**PROBLEM REQUIREMENTS**
Turn every line of the material below into a numbered list, leaving out the blank lines.
-- START ITEMS --
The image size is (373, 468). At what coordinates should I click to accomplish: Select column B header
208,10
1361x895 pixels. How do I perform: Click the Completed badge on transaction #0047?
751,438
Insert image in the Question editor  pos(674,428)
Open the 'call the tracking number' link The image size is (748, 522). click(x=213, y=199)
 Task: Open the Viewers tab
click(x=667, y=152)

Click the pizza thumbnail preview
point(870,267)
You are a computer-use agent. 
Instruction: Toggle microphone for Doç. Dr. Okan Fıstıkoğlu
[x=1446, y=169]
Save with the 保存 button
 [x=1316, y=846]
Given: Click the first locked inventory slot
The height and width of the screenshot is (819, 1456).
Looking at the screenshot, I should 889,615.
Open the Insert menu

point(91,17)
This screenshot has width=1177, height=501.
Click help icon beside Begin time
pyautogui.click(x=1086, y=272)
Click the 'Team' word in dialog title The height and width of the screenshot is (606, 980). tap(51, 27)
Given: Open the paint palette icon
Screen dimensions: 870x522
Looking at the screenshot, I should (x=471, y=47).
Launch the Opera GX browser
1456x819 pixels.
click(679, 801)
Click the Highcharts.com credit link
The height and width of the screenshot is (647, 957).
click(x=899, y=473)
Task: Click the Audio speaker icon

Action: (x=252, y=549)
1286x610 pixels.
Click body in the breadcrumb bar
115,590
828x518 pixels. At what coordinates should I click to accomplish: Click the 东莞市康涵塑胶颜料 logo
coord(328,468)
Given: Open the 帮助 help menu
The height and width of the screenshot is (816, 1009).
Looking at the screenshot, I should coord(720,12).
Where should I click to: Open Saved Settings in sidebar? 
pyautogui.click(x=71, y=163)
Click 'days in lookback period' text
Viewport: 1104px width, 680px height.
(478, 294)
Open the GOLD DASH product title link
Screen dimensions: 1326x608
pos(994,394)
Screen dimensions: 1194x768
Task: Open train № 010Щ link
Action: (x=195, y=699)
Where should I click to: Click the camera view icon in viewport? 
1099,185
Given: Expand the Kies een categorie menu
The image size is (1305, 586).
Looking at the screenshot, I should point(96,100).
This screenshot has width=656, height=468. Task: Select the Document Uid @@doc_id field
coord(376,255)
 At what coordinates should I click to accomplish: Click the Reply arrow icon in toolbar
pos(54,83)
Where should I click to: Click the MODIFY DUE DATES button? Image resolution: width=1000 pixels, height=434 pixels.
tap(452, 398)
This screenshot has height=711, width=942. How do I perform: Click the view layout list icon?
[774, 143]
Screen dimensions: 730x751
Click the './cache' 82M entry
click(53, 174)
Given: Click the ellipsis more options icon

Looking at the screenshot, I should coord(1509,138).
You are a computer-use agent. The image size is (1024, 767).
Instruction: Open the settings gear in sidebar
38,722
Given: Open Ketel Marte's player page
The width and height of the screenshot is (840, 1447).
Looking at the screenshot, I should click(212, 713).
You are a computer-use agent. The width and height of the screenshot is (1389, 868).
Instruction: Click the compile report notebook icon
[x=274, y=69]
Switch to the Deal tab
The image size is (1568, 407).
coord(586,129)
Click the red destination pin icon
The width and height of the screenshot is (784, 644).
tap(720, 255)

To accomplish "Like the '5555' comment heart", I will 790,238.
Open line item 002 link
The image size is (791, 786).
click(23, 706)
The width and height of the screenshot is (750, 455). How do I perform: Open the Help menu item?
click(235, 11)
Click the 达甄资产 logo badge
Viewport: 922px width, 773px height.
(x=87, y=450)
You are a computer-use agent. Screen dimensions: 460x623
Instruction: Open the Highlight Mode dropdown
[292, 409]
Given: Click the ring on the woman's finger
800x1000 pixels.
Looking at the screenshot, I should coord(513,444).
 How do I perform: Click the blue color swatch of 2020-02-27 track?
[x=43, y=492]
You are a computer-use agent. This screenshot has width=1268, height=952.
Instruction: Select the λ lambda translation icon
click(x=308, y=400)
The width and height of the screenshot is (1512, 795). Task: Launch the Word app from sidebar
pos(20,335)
-- END ITEMS --
**EXERCISE OUTPUT**
1. The image size is (373, 468). At what coordinates should I click to accomplish: Select column B header
2. 208,10
3. 1361x895 pixels. How do I perform: Click the Completed badge on transaction #0047?
4. 751,438
5. Insert image in the Question editor  pos(674,428)
6. Open the 'call the tracking number' link The image size is (748, 522). click(x=213, y=199)
7.  Task: Open the Viewers tab
8. click(x=667, y=152)
9. Click the pizza thumbnail preview
10. point(870,267)
11. You are a computer-use agent. 
12. Instruction: Toggle microphone for Doç. Dr. Okan Fıstıkoğlu
13. [x=1446, y=169]
14. Save with the 保存 button
15.  [x=1316, y=846]
16. Given: Click the first locked inventory slot
17. The height and width of the screenshot is (819, 1456).
18. Looking at the screenshot, I should 889,615.
19. Open the Insert menu
20. point(91,17)
21. This screenshot has width=1177, height=501.
22. Click help icon beside Begin time
23. pyautogui.click(x=1086, y=272)
24. Click the 'Team' word in dialog title The height and width of the screenshot is (606, 980). tap(51, 27)
25. Given: Open the paint palette icon
26. Screen dimensions: 870x522
27. Looking at the screenshot, I should (x=471, y=47).
28. Launch the Opera GX browser
29. 1456x819 pixels.
30. click(679, 801)
31. Click the Highcharts.com credit link
32. The height and width of the screenshot is (647, 957).
33. click(x=899, y=473)
34. Task: Click the Audio speaker icon
35. Action: (x=252, y=549)
36. 1286x610 pixels.
37. Click body in the breadcrumb bar
38. 115,590
39. 828x518 pixels. At what coordinates should I click to accomplish: Click the 东莞市康涵塑胶颜料 logo
40. coord(328,468)
41. Given: Open the 帮助 help menu
42. The height and width of the screenshot is (816, 1009).
43. Looking at the screenshot, I should coord(720,12).
44. Where should I click to: Open Saved Settings in sidebar? 
45. pyautogui.click(x=71, y=163)
46. Click 'days in lookback period' text
47. Viewport: 1104px width, 680px height.
48. (478, 294)
49. Open the GOLD DASH product title link
50. Screen dimensions: 1326x608
51. pos(994,394)
52. Screen dimensions: 1194x768
53. Task: Open train № 010Щ link
54. Action: (x=195, y=699)
55. Where should I click to: Click the camera view icon in viewport? 
56. 1099,185
57. Given: Expand the Kies een categorie menu
58. The image size is (1305, 586).
59. Looking at the screenshot, I should point(96,100).
60. This screenshot has width=656, height=468. Task: Select the Document Uid @@doc_id field
61. coord(376,255)
62.  At what coordinates should I click to accomplish: Click the Reply arrow icon in toolbar
63. pos(54,83)
64. Where should I click to: Click the MODIFY DUE DATES button? Image resolution: width=1000 pixels, height=434 pixels.
65. tap(452, 398)
66. This screenshot has height=711, width=942. How do I perform: Click the view layout list icon?
67. [774, 143]
68. Screen dimensions: 730x751
69. Click the './cache' 82M entry
70. click(53, 174)
71. Given: Click the ellipsis more options icon
72. Looking at the screenshot, I should coord(1509,138).
73. You are a computer-use agent. The image size is (1024, 767).
74. Instruction: Open the settings gear in sidebar
75. 38,722
76. Given: Open Ketel Marte's player page
77. The width and height of the screenshot is (840, 1447).
78. Looking at the screenshot, I should click(212, 713).
79. You are a computer-use agent. The width and height of the screenshot is (1389, 868).
80. Instruction: Click the compile report notebook icon
81. [x=274, y=69]
82. Switch to the Deal tab
83. The image size is (1568, 407).
84. coord(586,129)
85. Click the red destination pin icon
86. The width and height of the screenshot is (784, 644).
87. tap(720, 255)
88. To accomplish "Like the '5555' comment heart", I will 790,238.
89. Open line item 002 link
90. The image size is (791, 786).
91. click(23, 706)
92. The width and height of the screenshot is (750, 455). How do I perform: Open the Help menu item?
93. click(235, 11)
94. Click the 达甄资产 logo badge
95. Viewport: 922px width, 773px height.
96. (x=87, y=450)
97. You are a computer-use agent. Screen dimensions: 460x623
98. Instruction: Open the Highlight Mode dropdown
99. [292, 409]
100. Given: Click the ring on the woman's finger
101. 800x1000 pixels.
102. Looking at the screenshot, I should coord(513,444).
103.  How do I perform: Click the blue color swatch of 2020-02-27 track?
104. [x=43, y=492]
105. You are a computer-use agent. This screenshot has width=1268, height=952.
106. Instruction: Select the λ lambda translation icon
107. click(x=308, y=400)
108. The width and height of the screenshot is (1512, 795). Task: Launch the Word app from sidebar
109. pos(20,335)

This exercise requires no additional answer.